奈良吉野町のジャズ喫茶「古民家パーラーフクバタケ」

ジャズピアニストが田舎に移住した6つの理由

ジャズピアニストが田舎に移住した6つの理由

私は、ジャズピアニストの夫と、2020年に大阪阿倍野から奈良吉野町に移住しました。

心斎橋で20年、阿倍野で5年、その前は、ニューヨーク、東京。

学生時代を除いては人生のほとんどを摩天楼のある街で暮らしてきた夫ですが、移住には迷いがありませんでした。

大阪にいるあいだは仕事に困ることもなくそれなりに快適な生活をしていましたが、お金持ちでも有名人でもないので決して悠々自適の移住ではありません。

私自身の心の整理も兼ねて、それでも田舎に移住せずにいられなかった理由を挙げたいと思います。

都会では災害が怖すぎる

災害は予測のつかないものなので日本のどこにいても安全ということはありません。

その災害が起きたとき、都会ではパニックが起こるのではないかと考えました。

都会では人口の多さやライフラインの弱さなど、災害規模以上の被害が起こることがしばしばです。

田舎であれば、たとえ孤立しても、都会よりは乗り切る力があるのではないかと考えました。

借家で暮らすには荷物が多すぎる

主人はピアニストなので当然ピアノは持っているのですが、録音スタジオもあるので、たいへんな量の機材を持っています。

大阪で借りていた家は戸建だったのでピアノも機材も置いておくことができましたが、他人の家である以上、いつかは出ていかなければなりません。

自分の事情で引っ越すのあればまだ良いのですが、大家さんの事情、あるいは、災害で引っ越しをしなければならなくなるケースも考えられます。

若くなく、子供もなく保証人もいない私たちが、これから、グランドピアノを置くことのできる家、音を出すことのできる家を借りるのはとても難しい。購入するのはもっと難しい。

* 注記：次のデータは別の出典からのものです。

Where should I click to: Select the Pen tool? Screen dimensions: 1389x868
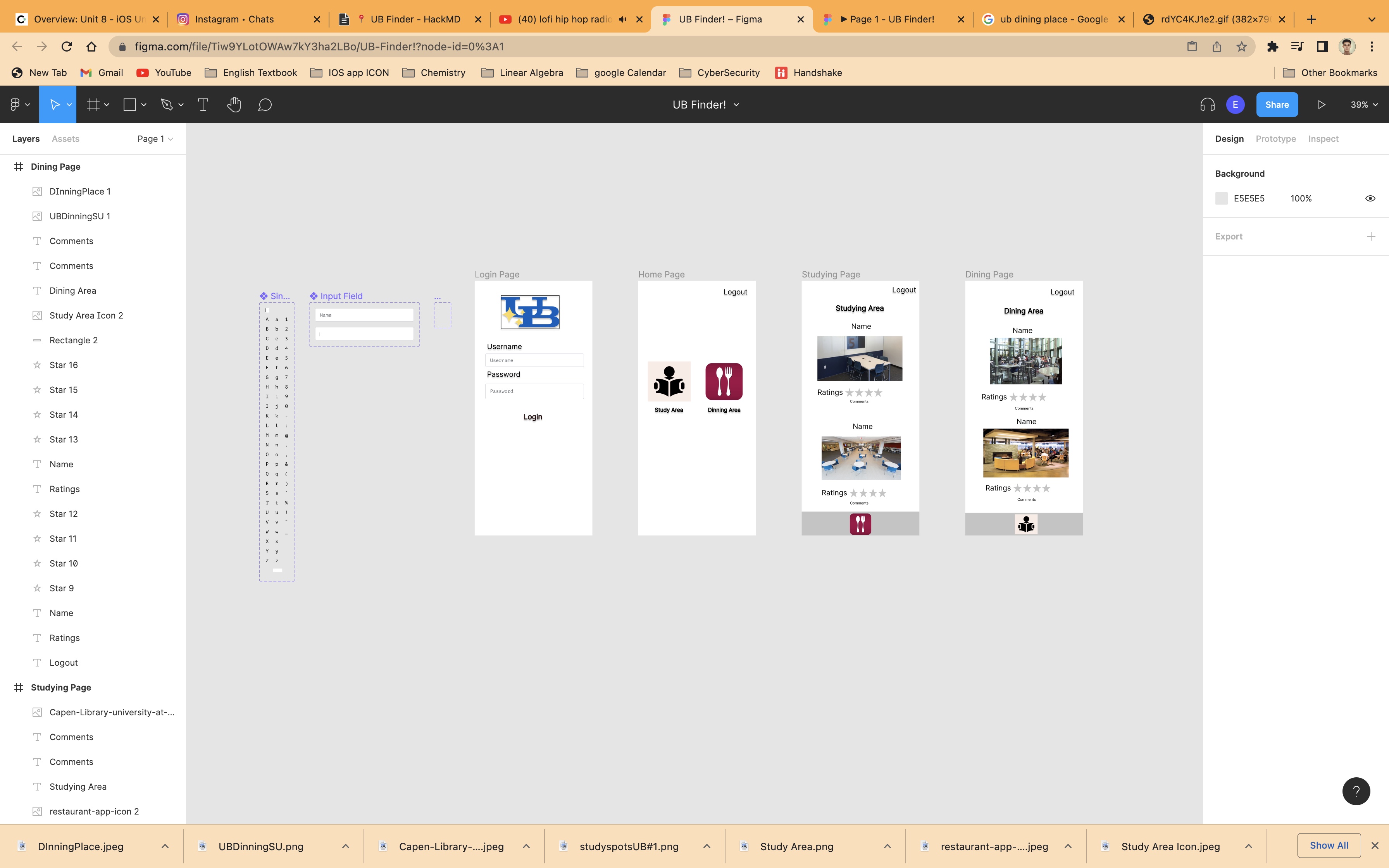[x=166, y=105]
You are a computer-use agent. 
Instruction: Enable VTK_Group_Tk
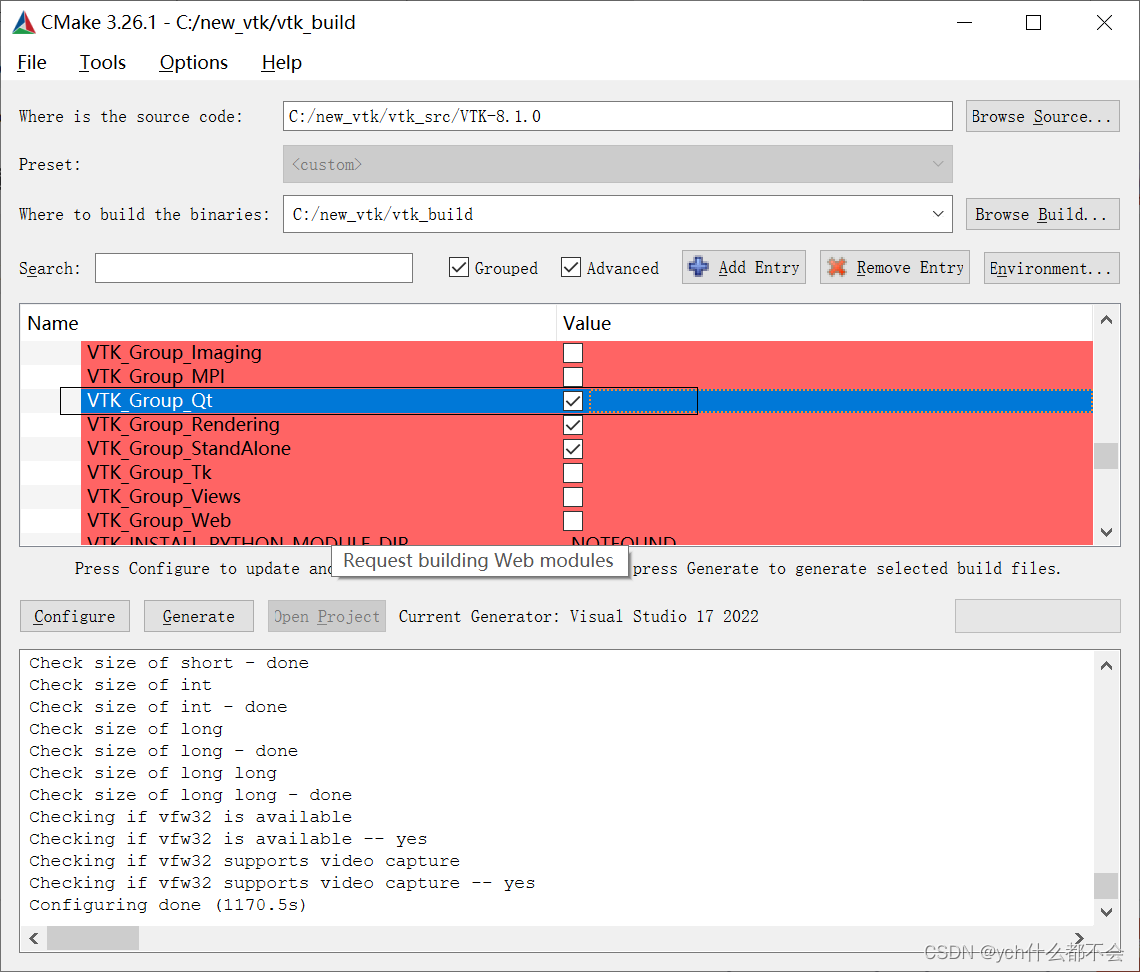coord(572,472)
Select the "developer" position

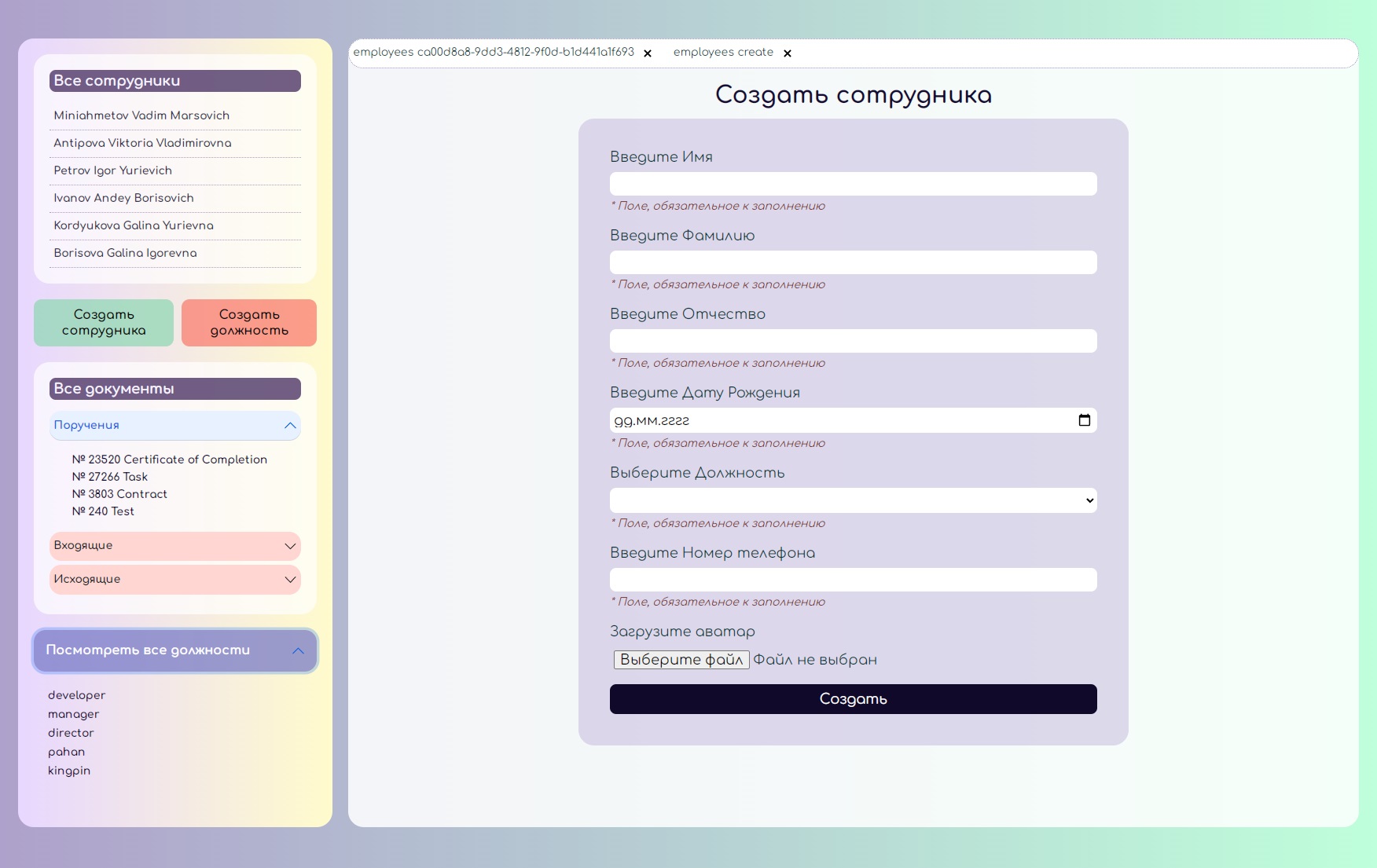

荷物を預けるあてのない私たちは、いつもすべてを失う覚悟をしていなければなりませんでした。

吉野の空き家を購入して、全ての荷物を運び込んだときは、これからこの荷物のことを考えなくていいのだと思うだけでも本当に肩の荷がおりました。

自然の多い環境へ行きたかった

夫は大阪府茨木市の出身ですが、66歳の夫が子供の頃は、家のまわりは田んぼばかりでした。

どろだらけになって遊んで育った夫は、自然の多い場所に行くと本当に喜びます。

本能的なタイプの夫にとって、自然に触れることは演奏にもよい影響を与えるのではないかと思いました。

また、よい空気や水、農作物のある田舎にいれば体のコンディションもよくなり、そちらも演奏によい影響を与えることができると考えました。

実際に、吉野に移住してから、まだ一年は経っていませんが、夫も私も風邪をひくこともなくなり、演奏はより自由に、そして、強靱になりました。

都会での仕事は先が見えてきた

ジャズスクールの経営、コンサート、ライブ、CDのリリース・・

大阪でできるだけのことをして結果を出してきて、また、仕事場も手狭になっていました。

次のステップに進むにあたり、より大きな都会へ行っても、同じ仕事が増えるだけでただ忙しくなるだけだろうと予測しました。

それであれば、田舎に強い拠点をつくり、発信するかたちをつくるほうが、老後の準備も含めてより発展的ではないかと考えました

そんな私たちでも、カフェのオープンはまったく計画にないことでした。

カフェの経緯についてはまたお話させていただきます。

ヒキコモリ生活をしていたので、都会の恩恵をほとんど受けていなかった

アメリカでは思う存分演奏活動をしていた夫でしたが、日本に戻ってきてからは、録音と配信に重きを置いて、ジャズミュージシャンの多くが仕事場としているライブハウスにはほとんど出演していませんでした。

大阪生活も最後のほうになると、演奏活動は会場を自分で借りてコンサートをするようになり、さらにライブハウスから足が遠のきました。

音楽家にとって都会のよいところは、ライブハウスをはじめ、仕事がたくさんあるところです。そのライブハウスに出演しないので、当然ジャズミュージシャンとのつながりも少なく、演奏活動においては、都会にいる意味を感じていませんでした。

また、大阪にいた頃の私たちの生活は、午後1時起床、午前6時就寝の完全昼夜逆転生活で、日中はほとんど外へ出ることがなく、かといって、お酒を飲む習慣もなかったので、日没後も、買い物に少し出るくらいで、ほとんどヒキコモリの生活でした。

都会にいることでジャズスクールの経営は順調でしたが、そのぶん地代も高く、私たちが都会で受けた恩恵といえば、夜遅く出歩いても買い物ができたということくらいだったので、都会の生活には未練がありませんでした。

インターネット通信によるジャズレッスンの環境を整えることができた

夫の収入のほとんどは、ジャズスクールで得ています。

大阪ではプロ・アマ含めて2000人の卒業生を送り出していました。

近年はYouTube等インターネットの影響で、日本全国、時には外国からの問い合わせが来るようになり、もとより、オンラインレッスンの整備を急いでいました。

Skype、ZOOMなど、ネットには溢れるほどのアプリが揃っているので、オンラインレッスンを始めるだけなら簡単ですが、レベルの高いレッスンをするためには、対面と通信の違いを踏まえたカリキュラムを組まなければなりません。

試行錯誤したので数年の時間がかかりましたが、このシステムの完成によって日本中だけでなく、世界中のどこからでもレッスンを行うことができるようになりましたので、田舎への移住計画にGOサインを出すことができました。

夫はアーティストですが、ギャラで報酬を得る仕事をセーブしていて、スクールにしろ、コンサートにしろ、自分で企画、運営して収入にする方針でいたことがフットワークの軽さにつながったようです。また私たちも打撃を受けたコロナ禍ですが、移住するにあたっては、オンラインの普及など、プラスの面もありました。